The first window had been tightly latched, but the second, which opened into a sitting room, proved accommodating. Ashton used the slim blade to lift the
latch from the outside and soon had the window open.

“Don’t let Helen see you do that,” Mrs. Bryce said. “She’ll get ideas.”

“She needs an entire team of instructors and tutors,” Ashton said, tossing the package into the sitting room and hoisting himself through the
window. “For that child, a single governess wouldn’t stand a chance.” He leaned out the window, scooped up the lady, and hauled her in
after him. Mrs. Bryce was a curvaceous armful of female, agreeably scented with lemon verbena, and he’d caught her by surprise.

A pleasure that.

She yelped, and the instant her feet touched the carpet, she jerked away from him. “You might have simply unlocked the door for me, Mr.
Fenwick.”

He picked up her package and passed it to her. “You’re welcome. Why was that man following you? Does he covet your house as well?”

If Mrs. Bryce thought the lovestruck Mr. Aberfeldy was solely interested in her real estate, she was daft.

“I’d never seen him before. I told you that.”

The parlor was all but dark. Lighting candles or starting a fire in the hearth would mean a trip to the kitchen. If Ashton left the room, though, he
suspected Mrs. Bryce would disappear to her own quarters.

Possibly for the next two weeks.

“You should replace the latch on this window.” He closed the shutters, then the window itself, and secured the latch.

Shutters kept out wind and sun, true, but their first purpose was to prevent an intruder from bashing through the glass and gaining access to the house.
Shutters couldn’t serve that purpose unless they were closed and latched from the inside.

“Thank you for that very obvious reminder, Mr. Fenwick. You neglected to mention that I should chide my maid for not securing the shutters before
retiring. That job, however, is mine, and I was detained by no less person than yourself.”

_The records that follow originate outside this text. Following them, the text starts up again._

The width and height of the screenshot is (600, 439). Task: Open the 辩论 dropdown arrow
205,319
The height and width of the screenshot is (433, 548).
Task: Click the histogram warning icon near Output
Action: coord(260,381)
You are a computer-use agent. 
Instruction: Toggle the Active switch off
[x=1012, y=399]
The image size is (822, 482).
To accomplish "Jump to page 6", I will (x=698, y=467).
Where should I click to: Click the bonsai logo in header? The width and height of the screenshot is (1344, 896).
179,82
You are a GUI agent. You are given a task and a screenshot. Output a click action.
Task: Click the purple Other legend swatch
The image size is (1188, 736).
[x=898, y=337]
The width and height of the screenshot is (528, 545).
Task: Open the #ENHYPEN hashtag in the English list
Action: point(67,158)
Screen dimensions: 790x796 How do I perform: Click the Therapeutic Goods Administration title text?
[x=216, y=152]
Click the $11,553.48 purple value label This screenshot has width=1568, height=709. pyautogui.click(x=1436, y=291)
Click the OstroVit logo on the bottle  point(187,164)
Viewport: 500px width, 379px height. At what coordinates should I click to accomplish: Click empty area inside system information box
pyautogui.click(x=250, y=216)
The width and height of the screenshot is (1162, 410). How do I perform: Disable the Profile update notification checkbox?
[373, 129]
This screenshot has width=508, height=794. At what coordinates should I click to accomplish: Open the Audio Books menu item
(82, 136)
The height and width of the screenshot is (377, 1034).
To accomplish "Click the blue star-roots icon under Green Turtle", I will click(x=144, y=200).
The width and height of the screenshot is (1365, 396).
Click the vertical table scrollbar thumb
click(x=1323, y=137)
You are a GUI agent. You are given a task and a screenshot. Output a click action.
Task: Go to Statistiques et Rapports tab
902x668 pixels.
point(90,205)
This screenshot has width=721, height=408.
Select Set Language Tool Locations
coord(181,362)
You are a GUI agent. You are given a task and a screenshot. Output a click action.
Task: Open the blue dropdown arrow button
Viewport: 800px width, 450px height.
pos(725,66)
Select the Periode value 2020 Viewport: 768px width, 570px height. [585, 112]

The parlor was chilly, Mrs. Bryce’s tone was arctic.

“He frightened you.”

Mrs. Bryce’s fear reassured Ashton, because a woman living with only a young maid on the premises and limited security was easily preyed upon.
Weapons might increase her danger, because they could be turned upon her.

“You frightened me,” she shot back, rubbing her arms. “He merely trailed behind me on the walkway, along with a substantial portion of
the neighborhood’s working population. You’re the one who claims that man’s attentions were cause for alarm.”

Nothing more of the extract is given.